Die ganze westliche Welt, so liest man heute häufig, durchlebe eine neuartige Konfrontation zwischen “dem Volk” and “den Eliten“. Herman Van Rompuy, seinerzeit noch Präsident des Europäischen Rates, warnte schon 2010: „Das große Problem ist der Populismus“. Eine ganz andere prominente Figur auf der europäischen Bühne, Yanis Varoufakis, konstatiert in diesem Sommer eine neue „Inbrunst“ der „Anti-Establishment-Gefühle.“ Und der britische Philosoph John Gray, stets eine Art Seismograph für idées reçues, stellte nach dem Brexit gar fest, Europa erlebe einen „Aufstand der Massen“ –was bei Liberalen, folgt man Gray, geradezu „Paranoia“ ausgelöst habe.
So nachvollziehbar dieses Bild von „Establishment gegen Volk“ auf den ersten Blick auch sein mag – es ist nicht nur irreführend, sondern spielt Populisten direkt in die Hände. Nicht jeder, der Eliten kritisiert, ist Populist. Ganz im Gegenteil: In der liberalen Demokratie darf nicht nur jeder, der sich ein entsprechendes Urteil bildet, an den jeweils Herrschenden herummäkeln; der „kritische Bürger“ ist eine geradezu klassische Forderung der politischen Bildung. Eine unmittelbare Gleichsetzung von Protest und Populismus ist falsch und dient oft nur dazu, berechtige Beschwerden über politische Maßnahmen zu delegitimieren.

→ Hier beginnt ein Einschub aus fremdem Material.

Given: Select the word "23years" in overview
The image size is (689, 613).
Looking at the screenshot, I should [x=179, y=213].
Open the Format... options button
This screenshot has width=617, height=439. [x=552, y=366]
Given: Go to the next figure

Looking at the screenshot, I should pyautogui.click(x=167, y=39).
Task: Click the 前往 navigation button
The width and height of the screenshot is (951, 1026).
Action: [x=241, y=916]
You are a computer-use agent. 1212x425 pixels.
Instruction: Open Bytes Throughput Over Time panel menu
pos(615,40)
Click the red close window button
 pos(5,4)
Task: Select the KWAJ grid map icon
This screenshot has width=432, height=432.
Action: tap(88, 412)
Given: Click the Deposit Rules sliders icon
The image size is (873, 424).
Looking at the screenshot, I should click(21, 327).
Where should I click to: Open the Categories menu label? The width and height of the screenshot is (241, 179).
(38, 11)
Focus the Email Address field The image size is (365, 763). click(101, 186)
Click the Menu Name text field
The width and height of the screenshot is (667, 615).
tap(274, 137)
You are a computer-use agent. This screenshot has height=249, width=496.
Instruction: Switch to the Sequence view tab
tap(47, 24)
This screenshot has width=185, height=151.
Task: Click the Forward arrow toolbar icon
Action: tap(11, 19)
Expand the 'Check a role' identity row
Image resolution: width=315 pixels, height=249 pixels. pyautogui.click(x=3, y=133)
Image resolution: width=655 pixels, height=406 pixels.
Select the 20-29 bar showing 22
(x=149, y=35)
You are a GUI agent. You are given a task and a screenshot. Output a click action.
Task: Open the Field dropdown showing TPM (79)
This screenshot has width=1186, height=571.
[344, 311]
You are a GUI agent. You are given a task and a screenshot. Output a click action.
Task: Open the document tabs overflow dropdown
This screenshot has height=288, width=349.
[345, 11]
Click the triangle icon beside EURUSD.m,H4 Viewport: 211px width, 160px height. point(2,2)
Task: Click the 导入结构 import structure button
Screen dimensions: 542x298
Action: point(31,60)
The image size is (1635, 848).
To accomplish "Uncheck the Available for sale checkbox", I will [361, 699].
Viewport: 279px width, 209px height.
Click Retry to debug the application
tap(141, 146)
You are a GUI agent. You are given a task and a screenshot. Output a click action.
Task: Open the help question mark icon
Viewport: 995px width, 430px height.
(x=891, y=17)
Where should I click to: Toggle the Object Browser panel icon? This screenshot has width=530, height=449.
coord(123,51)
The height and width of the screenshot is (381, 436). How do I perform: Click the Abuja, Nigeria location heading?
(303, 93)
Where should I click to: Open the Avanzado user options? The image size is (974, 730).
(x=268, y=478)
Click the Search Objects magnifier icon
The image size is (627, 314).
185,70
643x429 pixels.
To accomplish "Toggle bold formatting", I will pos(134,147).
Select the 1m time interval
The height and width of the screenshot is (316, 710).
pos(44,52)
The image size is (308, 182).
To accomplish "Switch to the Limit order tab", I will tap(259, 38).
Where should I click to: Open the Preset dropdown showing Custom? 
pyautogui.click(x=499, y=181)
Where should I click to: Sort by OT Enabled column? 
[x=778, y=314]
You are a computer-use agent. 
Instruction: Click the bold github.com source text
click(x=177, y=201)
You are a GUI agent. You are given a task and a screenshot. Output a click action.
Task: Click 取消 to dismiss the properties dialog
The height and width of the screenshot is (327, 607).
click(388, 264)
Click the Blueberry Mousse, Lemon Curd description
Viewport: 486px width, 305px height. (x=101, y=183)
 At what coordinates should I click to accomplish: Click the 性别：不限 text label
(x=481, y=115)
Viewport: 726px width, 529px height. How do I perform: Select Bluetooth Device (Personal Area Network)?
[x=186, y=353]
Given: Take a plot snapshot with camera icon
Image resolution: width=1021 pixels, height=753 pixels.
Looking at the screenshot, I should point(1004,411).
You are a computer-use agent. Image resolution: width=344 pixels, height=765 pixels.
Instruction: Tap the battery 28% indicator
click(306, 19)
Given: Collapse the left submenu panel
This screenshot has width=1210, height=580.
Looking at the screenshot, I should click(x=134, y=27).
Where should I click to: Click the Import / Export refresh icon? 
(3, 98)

Wer aber ist wirklich Populist? Der Populist operiert stets mit folgender Gegenüberstellung: Auf der einen Seite das moralisch unbefleckte, homogene Volk, auf der anderen die korrupten oder zumindest unfähigen Eliten (was bei deutschen Populisten inzwischen nur noch „Volkverräter“ genannt wird). Insofern kritisiert der Populist – wenn er sich in der Opposition befindet – natürlich auch Eliten. Aber diese Kritik an Eliten ist nur ein notwendiges und kein hinreichendes Kriterium, um Populisten zu identifizieren. Entscheidend ist, dass der Populist eine Art moralisches Monopol anmeldet, wonach er — und nur er – das Volk wirklich repräsentiere. Man denke an den türkischen Präsidenten Reccep Tayyip Erdoğan, der einmal Kritikern an ihm und seiner Partei entgegenschleuderte: „Wir sind das Volk. Wer seid ihr?“ Oder man nehme Heinz-Christian Strache, den Vorsitzenden der rechtspopulistischen FPÖ. Strache präsentiert sich inzwischen stets als „Bürgerkanzler“ – was offensichtlich die Unterstellung beinhaltet, dass der gewählte Kanzler der Republik nicht für die Bürger arbeitet (sondern – das kann sich jeder FPÖAnhänger dann selber ausmalen – für transnationale Eliten oder irgendwelche anderen finsteren Mächte). Klar gesagt: Wer wie die Populisten einen moralischen Alleinvertretungsanspruch in der Politik erhebt, signalisiert damit auch immer gleich, dass alle anderen politischen Mitwettbewerber im Grund nicht legitim sind.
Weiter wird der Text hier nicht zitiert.